Dynegy spokeswoman Maripat Sexton said Dynegy and other marketers believe Michigan's fees will cause sellers to avoid Michigan in favor of other markets where there are no title transfer tracking fees, thus driving up prices in Michigan.

Consumers Energy spokesman Charles MacInnis said his company's argument all along was marketers didn't have to use the title transfer tracking service. "It's optional." He said the company wouldn't say the total amount its collected in fees since their implementation Oct. 1, 1996, which is also when MichCon began charging its fees. However, in June 1997, he told NGI during the first six months of the collection period the LDC collected about $250,000 (See NGI June 16, 1997).

Consumers charges half a cent per MMBtu for the first 10,000 MMBtu, four-tenths of a cent for the next 40,000 MMBtu, and two-tenths of a cent thereafter for each title transfer transaction. MichCon charges one cent/Mcf per day.
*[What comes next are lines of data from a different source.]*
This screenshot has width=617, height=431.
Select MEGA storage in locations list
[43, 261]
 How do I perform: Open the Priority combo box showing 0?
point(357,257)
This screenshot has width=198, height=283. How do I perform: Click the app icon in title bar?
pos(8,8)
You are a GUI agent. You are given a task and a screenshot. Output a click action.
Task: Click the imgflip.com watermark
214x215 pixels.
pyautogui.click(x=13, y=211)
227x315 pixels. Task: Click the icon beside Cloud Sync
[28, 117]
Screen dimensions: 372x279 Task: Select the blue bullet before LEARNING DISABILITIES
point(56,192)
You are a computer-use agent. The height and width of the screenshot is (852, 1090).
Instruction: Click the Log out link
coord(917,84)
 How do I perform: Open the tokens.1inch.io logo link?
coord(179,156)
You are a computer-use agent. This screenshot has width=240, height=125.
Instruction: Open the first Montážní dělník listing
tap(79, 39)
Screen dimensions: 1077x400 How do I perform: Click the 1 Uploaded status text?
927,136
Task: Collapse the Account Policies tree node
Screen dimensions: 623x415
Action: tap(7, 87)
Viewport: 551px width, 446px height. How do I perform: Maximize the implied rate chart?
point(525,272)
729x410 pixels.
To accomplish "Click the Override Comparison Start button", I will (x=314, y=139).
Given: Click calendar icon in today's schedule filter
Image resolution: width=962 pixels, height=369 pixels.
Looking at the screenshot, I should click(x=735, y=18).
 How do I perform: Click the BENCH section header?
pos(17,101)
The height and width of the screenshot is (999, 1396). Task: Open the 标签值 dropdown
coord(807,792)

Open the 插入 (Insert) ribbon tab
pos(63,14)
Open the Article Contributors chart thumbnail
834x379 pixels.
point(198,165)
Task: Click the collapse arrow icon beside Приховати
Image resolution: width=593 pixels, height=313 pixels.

Mark Gurley, Aquila senior vice president for trading and risk management, said his company would be willing to pay the fees if they were more reflective of the utilities' actual cost of providing the service. "The fact that the cost is one penny per MMBtu is rather outrageous, and we think that reasonable costs for that type of service are much, much less than that. It's our opinion that it's somewhere south of a tenth of a cent." Brad Kibbe, Aquila director of trading said his company also wants everyone in the daisy chain to pay the fee. Currently excluded are marketers making the last sale to end-use customers. He said when the utilities' file their next rate cases, the MPSC should see that revenue from title transfer tracking fees is credited back to end-users. And revenue from the fees has grown since they were instituted, Kibbe said Aquila is now paying about $40,000 a month in title transfer tracking fees to both utilities.

A packet of gas can change hands as many as 15 times on Consumers, MacInnis said. "You can go from zero to one, to a dozen to 15 with the same party in and out more than once in some instances. One, two, and three is more the norm, but it can increase significantly from there."